Si ces constats et analyses ne peuvent être que partagées, l'auteure est parfois dans l'imprécation, « il serait souhaitable », son texte ressemblant alors à un long éditorial. Le style est celui d'une journaliste et si Isabelle Garo ou Jacques Bidet sont cités, leur pensée n'est que très succinctement résumée. Ce chapitre de la rupture nécessaire et vitale avec le capitalisme est le moins convaincant. Il contient nombre de formules entendues par les orateurs de la gauche de la gauche, « remettre à l'endroit le système, changer les priorités, etc. ». Clémentine Autain entend « revitaliser la rhétorique du changement à gauche », on pourrait lui reprocher d'ajouter du discours à la rhétorique. Elle est bien plus percutante lorsqu'elle reprend les citations de Christine Lagarde à l'assemblée nationale : « Cessons d'opposer les riches et les pauvres. […] La lutte des classes n'est plus d'aucune utilité pour comprendre notre société (10 juillet 2007) ». Elle reprend et synthétise les discours et textes programmatiques issus de la gauche de la gauche concernant la dénonciation des privatisations, la nécessité de défendre et renforcer les services publics, reprenant au passage les propositions du NPA concernant les grands pôles publics de l'eau, de l'air,…

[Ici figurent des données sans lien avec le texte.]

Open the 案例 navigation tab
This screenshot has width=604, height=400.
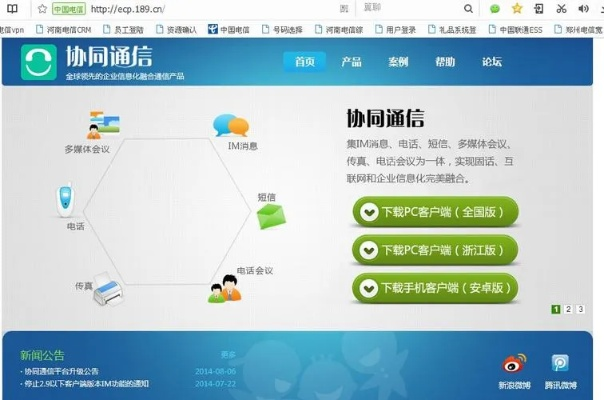coord(398,62)
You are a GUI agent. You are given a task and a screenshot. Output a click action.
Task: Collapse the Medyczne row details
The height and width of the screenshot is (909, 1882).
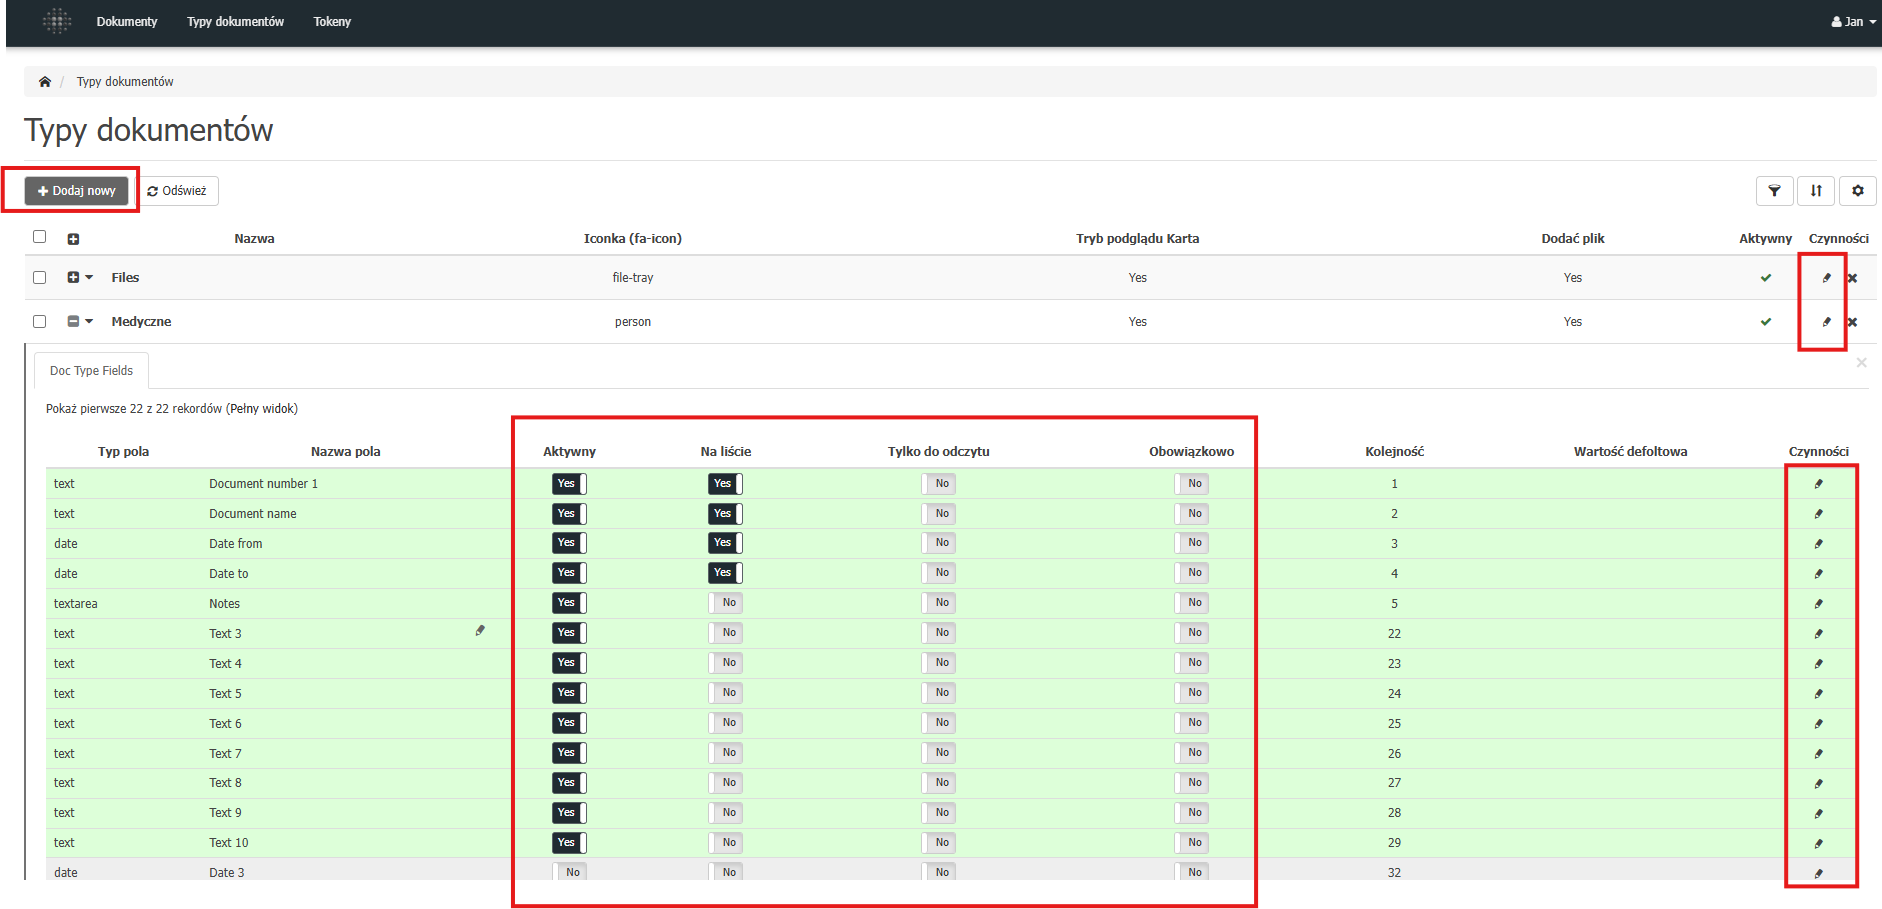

Sa remise en cause du binôme prétendu irréconciliable réforme/révolution est originale et nouvelle car elle s'appuie sur une analyse du mouvement féministe qui a réussi à faire alterner révoltes, méthodes révolutionnaires et projets de lois modernes. Elle saisit bien la notion d'urgence que nécessite la situation de crise sociale actuelle. Plus pragmatique, cette génération de trentenaire, nés dans la crise, et ayant connu la précarité ou au moins l'insécurité, lorsqu'elle milite attend des avancées immédiates et des succès mêmes partiels, du concret ! Les quelques pages que l'auteure dédient à l'usage du net sont à la fois distanciées et précises, sa mise en garde contre une fracture numérique est également pertinente.
Le dernier chapitre intitulé « fédérer » retrace son parcours politique et aurait peut-être dû être placé en premier, il retrace ses affiliations : dans années 90 « alternative citoyenne » et « réseau pour une Alternative Progressiste », « l'Appel Ramulaud », « les collectifs antilibéraux » et aujourd'hui la FASE. Et l'auteure retrace finalement les échecs de cette gauche de la gauche, dont les organisations ont des programmes politiques similaires, un refus d'alliance avec le PS de plus en plus massif, mais qui pourtant part en ordre dispersé lors des différentes élections. On aurait aimé qu'elle détaille un peu plus ses relations avec l'équipe de Bertrand Delanoë, ses rapports avec l'appareil communiste, les raisons de l'échec de sa tentative de rapprochement avec le NPA : le lecteur est un peu sur sa faim (surement dans quelques années ces questions qui intéressent les historiens de la gauche de la gauche se retrouveront dans ses mémoires, ou un nouveau portrait).